El juez quiere acumular las causas de Villarejo y García Castaño

El juez de la Audiencia Nacional Manuel García Castellón quiere enmendar una de las inexplicables decisiones que tomó su antecesor Diego de Egea en el caso Villarejo y unificar la instrucción en unas solas diligencias. De Egea separó en dos causas distintas la investigación contra este comisario y contra quien Anticorrupción considera su socio en el consorcio criminal: el también comisario Enrique García Castaño, alias Gordo o Big. El magistrado ha pedido a las partes que se pronuncien sobre esta acumulación, que había sido instada por la Fiscalía en varias ocasiones.

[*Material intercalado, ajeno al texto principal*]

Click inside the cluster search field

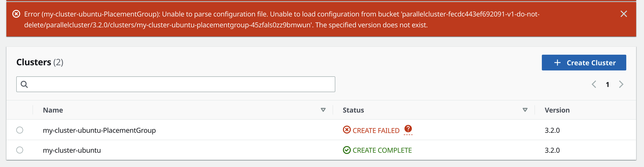[x=175, y=84]

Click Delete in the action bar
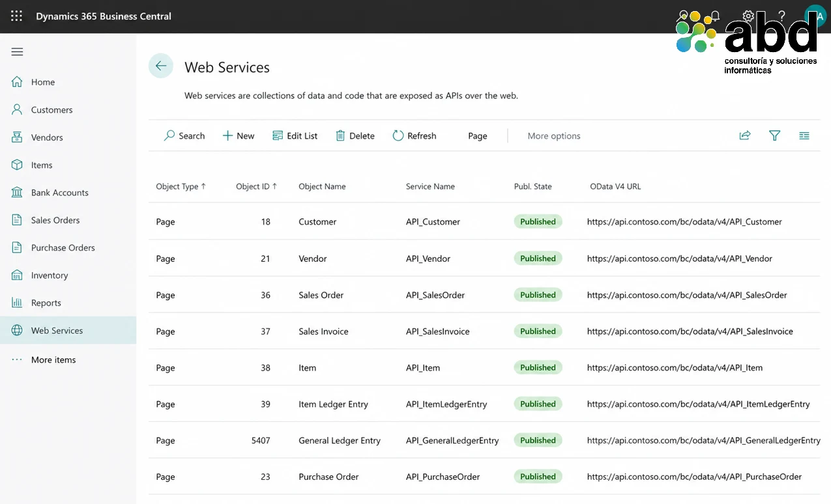point(355,135)
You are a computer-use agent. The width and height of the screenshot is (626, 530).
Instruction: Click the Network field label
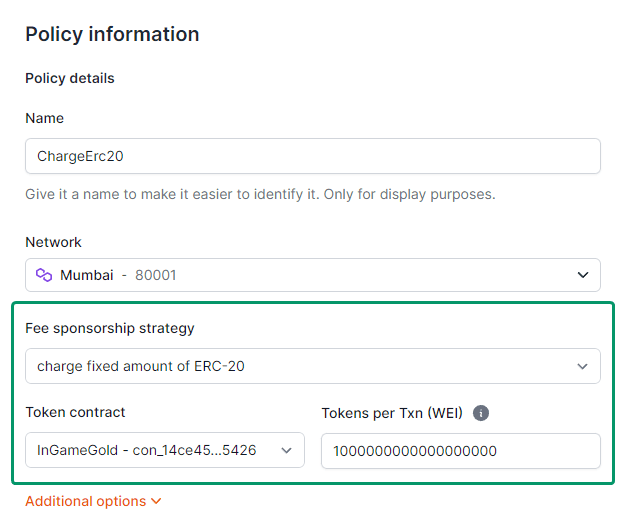pyautogui.click(x=53, y=242)
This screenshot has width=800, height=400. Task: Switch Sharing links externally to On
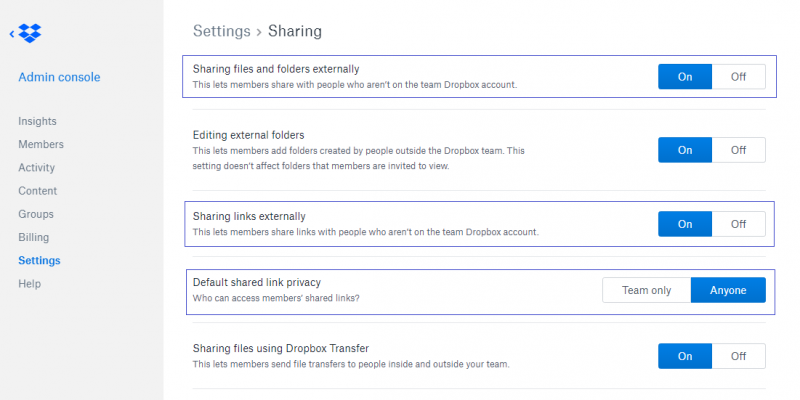[x=685, y=224]
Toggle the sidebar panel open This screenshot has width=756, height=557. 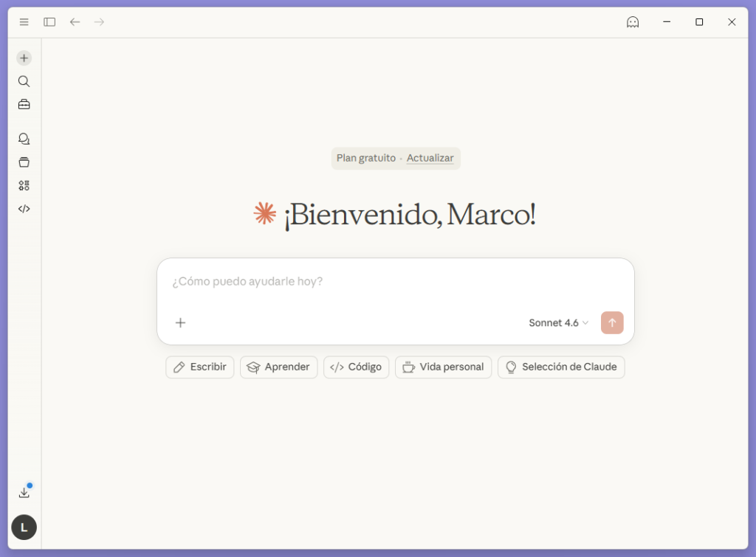[x=49, y=22]
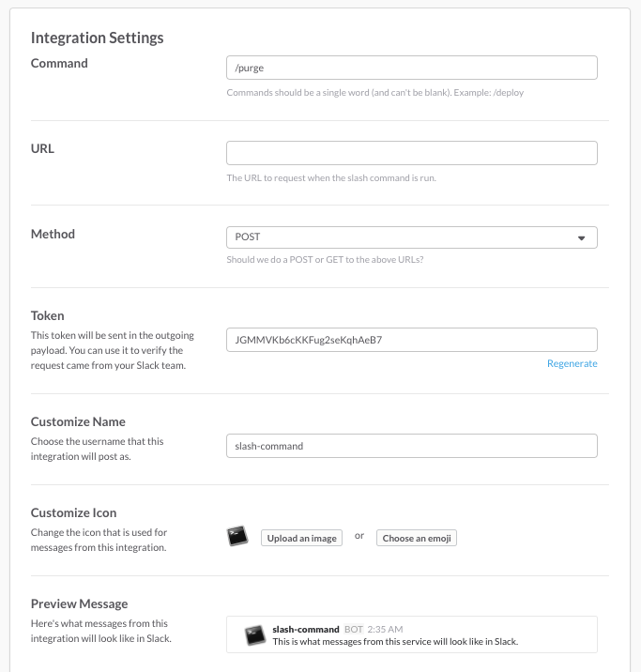Click the Method dropdown arrow
The height and width of the screenshot is (672, 641).
coord(582,237)
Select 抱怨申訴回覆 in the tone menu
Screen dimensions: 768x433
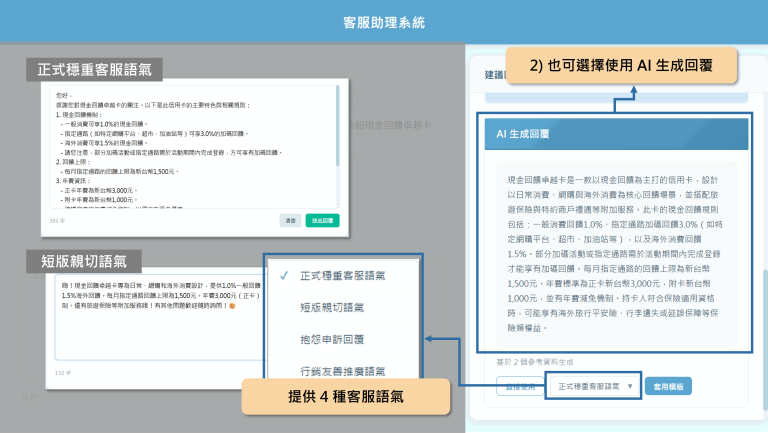[340, 341]
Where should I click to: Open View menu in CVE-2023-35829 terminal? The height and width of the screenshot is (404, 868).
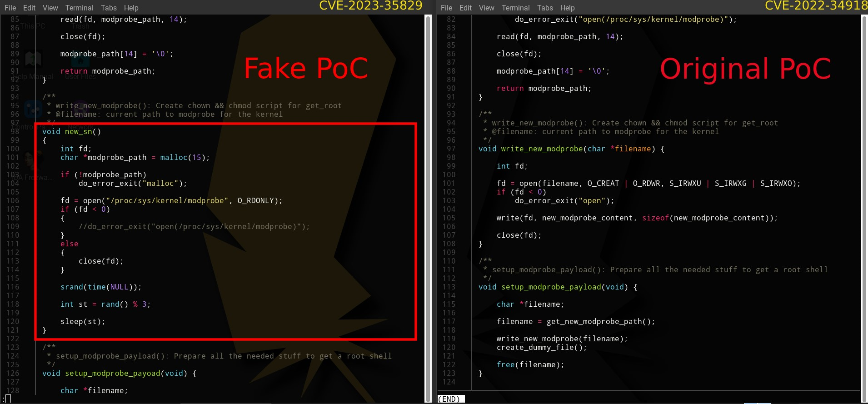click(50, 8)
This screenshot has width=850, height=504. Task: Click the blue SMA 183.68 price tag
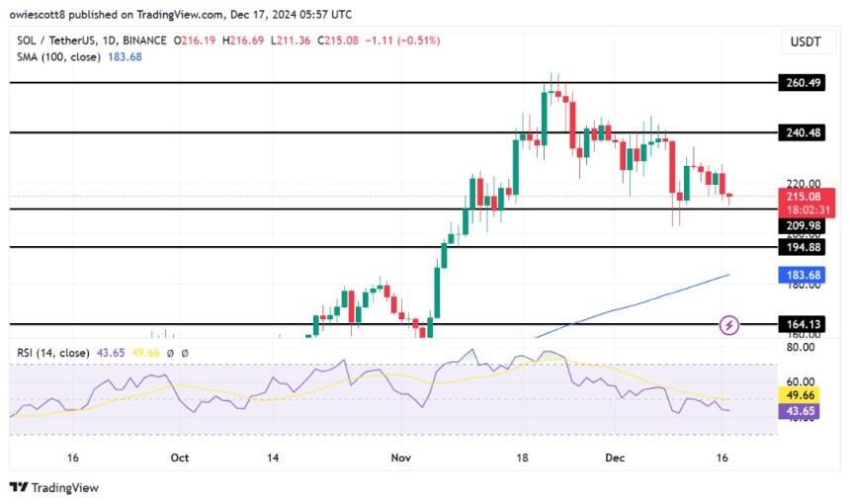point(802,275)
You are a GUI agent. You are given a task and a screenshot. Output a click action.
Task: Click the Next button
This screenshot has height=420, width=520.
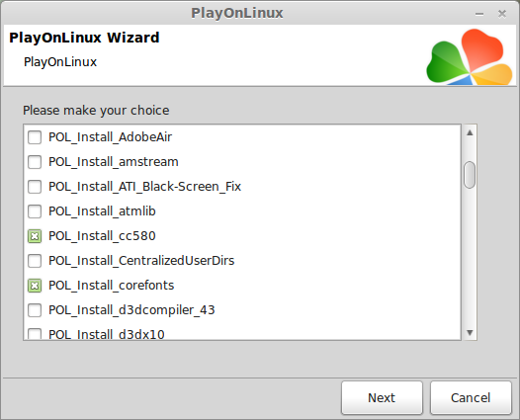(382, 398)
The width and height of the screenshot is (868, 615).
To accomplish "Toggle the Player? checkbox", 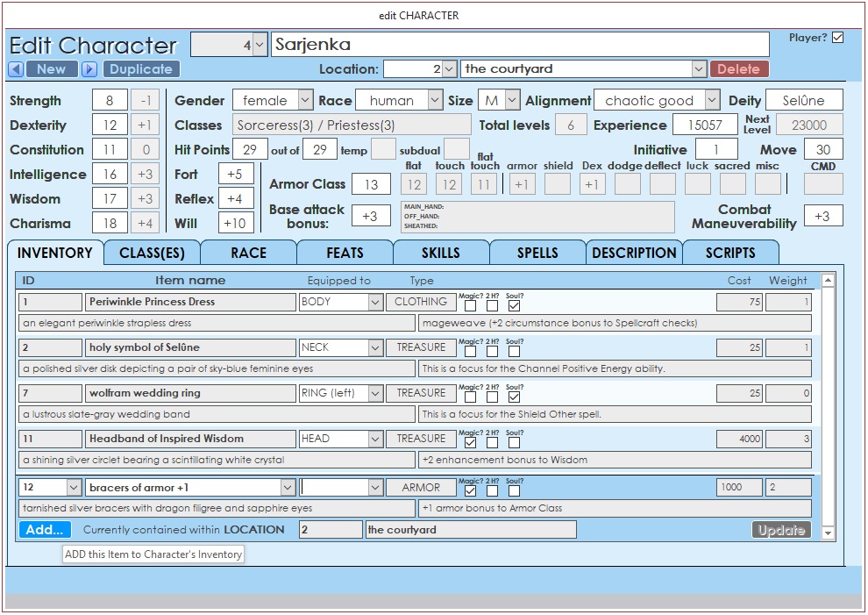I will click(837, 38).
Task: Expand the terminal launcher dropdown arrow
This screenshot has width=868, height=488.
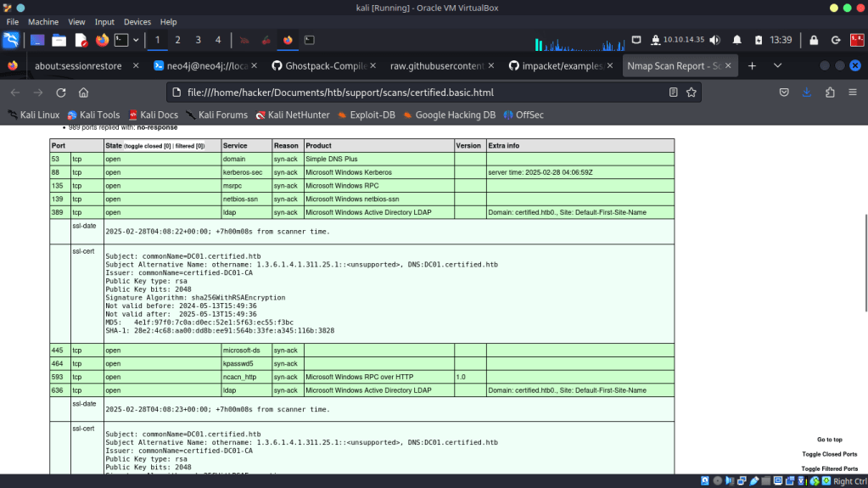Action: coord(136,40)
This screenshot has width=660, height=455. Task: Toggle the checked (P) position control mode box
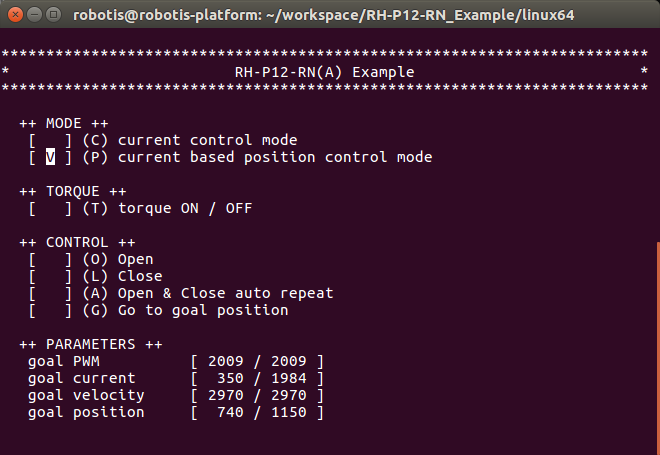[50, 157]
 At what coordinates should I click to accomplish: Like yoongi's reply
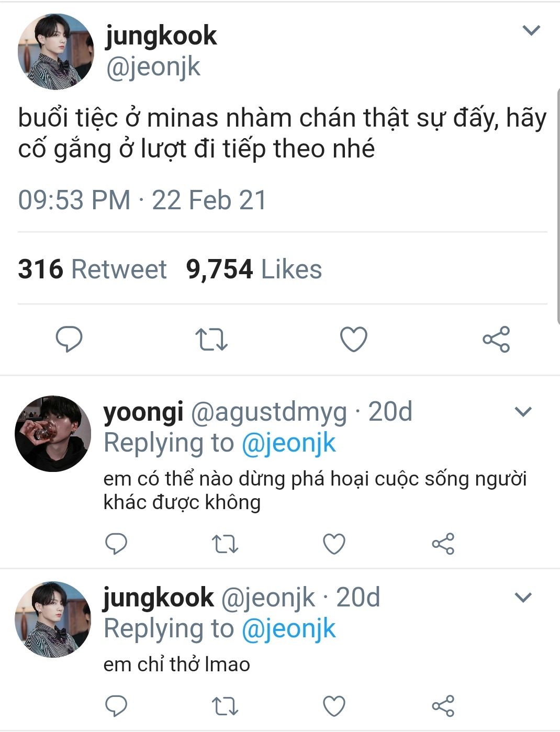(334, 544)
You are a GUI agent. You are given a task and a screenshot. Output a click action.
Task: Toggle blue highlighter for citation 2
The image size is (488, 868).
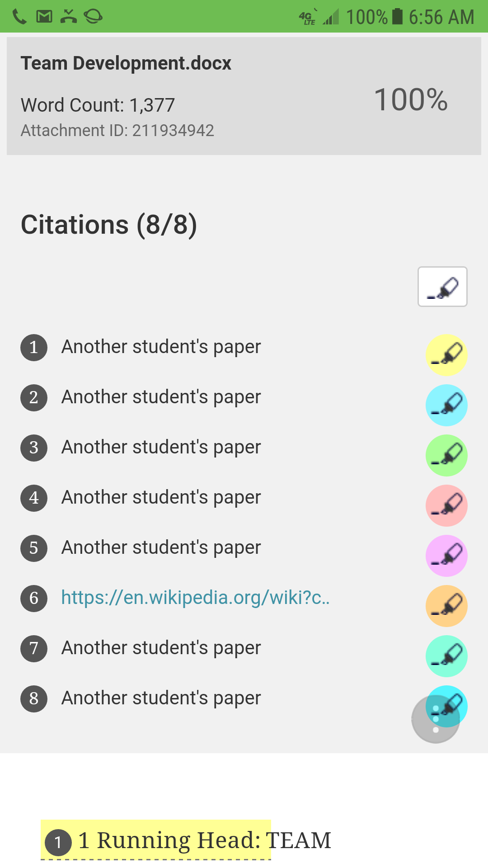[446, 405]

El 11 de julio del año pasado, cuando se detuvo a García Castaño, De Egea abrió unas nuevas diligencias, distintas a las de la operación Tándem por la que Villarejo llevaba en prisión desde noviembre de 2017. Y eso que los primeros indicios contra el Gordo partían de las grabaciones (ocho DVD) intervenidas en un chalé de Boadilla del Monte, propiedad de Villarejo, y en numerosa documentación. Esa decisión provocó una fractura entre la Fiscalía y el magistrado. Anticorrupción recurrió. Además argumentó que Big aparecía en las piezas Iron y Land, que De Egea archivó y la Sala reabrió el pasado diciembre.

Acusaciones a favor

Ahora, García Castellón ha pedido a las partes que se pronuncien. Tanto la Fiscalía como la acusación popular ejercida por Podemos apoyan que haya una sola causa. Los indicios evidencian el «trabajo conjunto, coordinado y constante» de Villarejo y García Castaño en una sola organización criminal con numerosa actividad delictiva, por lo que «ningún motivo existe para investigar y enjuiciar a estas dos personas de manera separada y por hechos diferentes», resume la acusación en su escrito presentado ayer.

El Gordo era, según la investigación, el responsable de obtener tanto información como herramientas, tecnología y recursos humanos dentro de la Policía «para su uso indebido y criminal». Era el suministrador y se valía para ello de su condición de comisario principal en la Comisaría General de Información, como aparece en los proyectos Land y Iron, amén de las piezas secretas Kitchen (espionaje a Bárcenas) y Trampa (BBVA).

Ambos comisarios establecieron «un sistema de precios, de colaboradores/cómplices dentro de la Policía y de adquisición e incluso robo de material de la Policía Nacional». Querían organizar un servicio regular para facilitar información confidencial a empresarios rusos; diseñaron una estrategia contable para facturar a los clientes por sus servicios ilegales a través de empresas de propiedad directa o indirecta de Villarejo…

Castaño y su familia recibieron además supuestos pagos de Villarejo y disfrutaron de vehículos propiedad de este o de su entramado empresarial, según la acusación.